The mechanism behind these findings is generally described as follows: The normal biologic role of GGT is to reconstitute glutathione, the body’s master antioxidant. Glutathione provides natural protection against harmful oxidative stress. When GGT concentrations are above “low-normal” ranges, excess GGT can catabolize (break down) glutathione causing critical depletion of this very important antioxidant. When glutathione is depleted, and only insufficient amounts remain to protect the body’s organs from oxidative stress, damage starts to occur. Over time, this process can lead to a vicious cycle of irreversible cell, tissue and DNA damage, and ultimately to severe impairment of vital organ function.

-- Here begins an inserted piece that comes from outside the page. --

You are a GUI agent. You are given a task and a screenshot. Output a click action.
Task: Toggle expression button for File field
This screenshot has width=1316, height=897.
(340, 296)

Fortunately, an inexpensive blood test can determine GGT concentration. GGT levels can be lowered through a balanced diet that includes ample portions of grains, fruits, nuts and vegetables; this bolsters the body’s natural antioxidant defenses. Several studies have shown that phlebotomy reduces GGT and other enzymes often associated with liver diseases. Interestingly, moderate to high coffee consumption has been universally shown to reduce GGT; and by doing so, effectively enhance the protective antioxidant capabilities of glutathione. On the other hand, excessive alcohol consumption has been demonstrated to increase GGT, which depletes glutathione and impairs antioxidant protection.
For some people it might be important to test GGT periodically. An Austrian study of 76,000 people followed over seven years demonstrated that not only were the initial GGT testing levels important, but also, the direction and degree of change over time modified the initial risks significantly. Irrespective of the original GGT measurement, although lower initial GGT always indicated less risk than higher, individuals whose GGT concentrations increased over time were subject to heightened disease and mortality risk, while those whose GGT went down faced diminished risks. As in the studies based on one-time GGT measurements, the degree of change over time (up or down) also followed a “dose-response relationship.” An interesting common finding of almost all of the research in this area indicated the strength of these relationships, and therefore the risks, were significantly greater among men and women less than 60 or 65 years of age than they were for older people.